You can see full details of the regulations not being met at the end of this report.

In addition the provider should:

  • Review the system for knowing about notifiable safety incidents to raise staff awareness of the notification requirements under the duty of candour.
  • Review recruitment processes to ensure all pre-employment checks are completed in accordance with practice policy, particularly with regard to references.
  • Review the induction processes to consider consistency in induction between directly employed staff and those employed with practising privileges.
  • Review the facilities for those patients who are hard of hearing.
  • Review the need for an emergency pull cord in the patients’ toilet.
  • Arrange for lessons learnt from complaints to be shared with all staff.

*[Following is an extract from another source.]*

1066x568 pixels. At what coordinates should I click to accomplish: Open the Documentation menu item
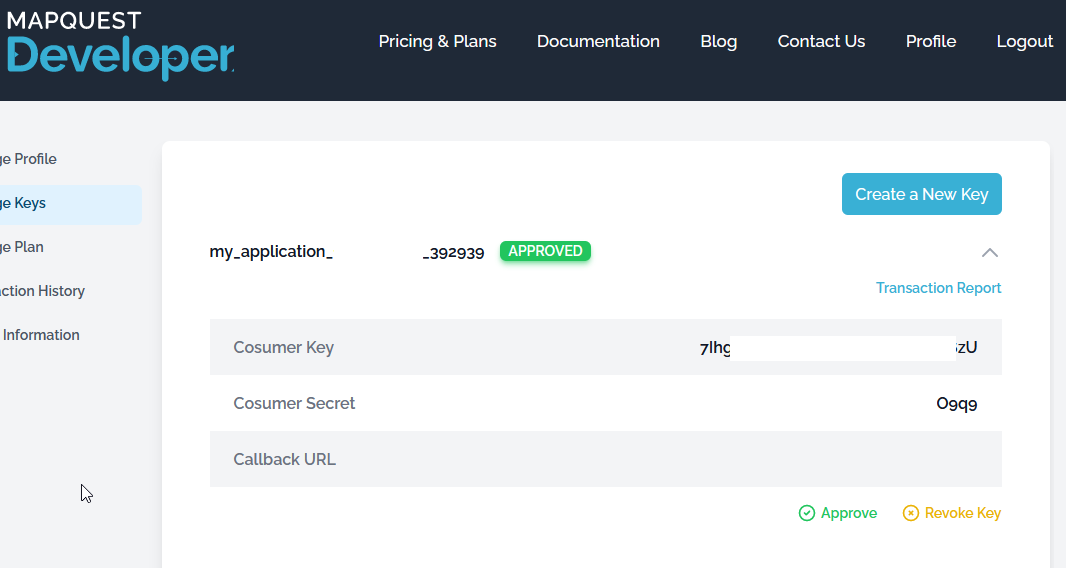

During a check to make sure that the improvements required had been made

On this occasion we did not speak to people who use the service. We reviewed documentary evidence submitted by the provider which showed that people were protected from the risk of abuse, because the provider had taken reasonable steps to identify the possibility of abuse and prevent abuse from happening. Policies and procedures had been reviewed and updated and staff had received appropriate training.

23 January 2013

During a routine inspection

The majority of people who use the service were having a medical screening as part of their application for a visa. There was information on the services offered via the provider's website. People were also provided with information when they booked their appointment. People we spoke with told us they had been given sufficient information and knew what to expect.

Care and treatment was delivered in a way that ensured a person's safety. Medical histories were taken and diagnostic tests carried at. As most people were attending for a visa medical, they did not require treatment. There were systems in place to deal with forseeable emergencies.

The clinic saw both adults and children. There was no policy in place for the safeguarding of vulnerable adults and the child protection policy was not easily accessible to staff. When asked to explain the procedure for raising concerns, staff were unable to describe the appropriate action they should take and did not mention contacting social services. There were effective recruitment procedures in place and the appropriate checks had been carried out on staff before they could start work.

The provider took account of people's comments and attempted to resolve any concerns locally. Spot checks were carried out by the embassies who commissioned services before contracts were renewed. Practice meetings were not taking place and there was no system to ensure that policies were kept up to date.

16 March 2011

During a routine inspection

People who use the service told us that they thought the service was efficient and the staff were kind. Staff were sensitive to peoples anxieties and took time to support them through the process. They understood how the service operated and the care they were receiving.